Spatiotemporal patterns are patterns that occur in a wide range of natural phenoma and are characterized by a spatial and temporal patterning. The general rules of pattern formation hold. In contrast to "static", pure spatial patterns, the full complexity of spatiotemporal patterns can only be recognized over time. Any kind of traveling wave is a good example of a spatiotemporal pattern. Besides the shape and amplitude of the wave (spatial part), its time-varying position (and possibly shape) in space is an essential part of the entire pattern.

The distinction between spatial and spatio-temporal patterns in nature is not clear-cut because a static, invariable pattern will never occur in the strict sense. Even rock formations will slowly change on a time-scale of tens of millions of years, therefore the distinction lies in the time scale of change in relation to human experience. Already the snapshot state of a dune will usually be taken as an example of a purely spatial pattern although this is clearly not the case. It is thus apt to say that spatiotemporal patterns in nature are the rule rather than the exception.


Many hydrodynamical systems show s.t. pattern formation:


Any type of reaction–diffusion system that produces spatial patterns will also, due to the time-dependency of both reactions and diffusion, produce spatiotemporal patterns.



Neural networks, both artificial and natural, produce a virtually unbounded variety of s.t. patterns, both in sensory perception, learning, thinking and reasoning as well as in spontaneous activity. It has for example been demonstrated that spiral waves, signatures of many excitable systems can occur in neocortical preparations.[1]


All communication, language, relies on spatiotemporal encoding of information, producing and transmitting sound variations or any type of signal i.e. single building blocks of information that are varied over time. -Even though written language appears to exist only as a (2D) spatial concatenation of letters - strings, it must be decoded sequentially over time. Any kind of language that is understood by organisms is thus eventually a transcoding of neural s.t. signals and will - in successful communication - evoke similar patterns of neural activity in the recipient as they existed in the sender.

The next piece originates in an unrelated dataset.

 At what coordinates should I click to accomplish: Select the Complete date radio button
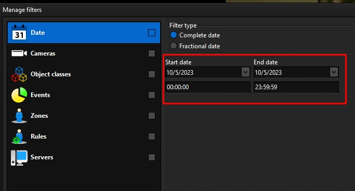tap(174, 35)

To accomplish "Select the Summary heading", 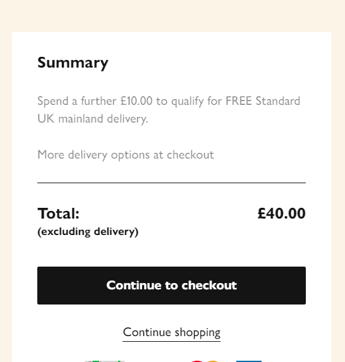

For example, the warning call of a bird when it perceives a predator will produce a similar type and degree of alarmedness (eventually a certain kind of neural activity pattern) in other individuals even though they have not yet seen or heard the potential attacker.

Even artificial languages, e.g. computer languages, are not read and interpreted in one step, but sequentially, thus, their meaningfully arranged vocabulary (e.g. "computer code") can be seen as a s.t. pattern.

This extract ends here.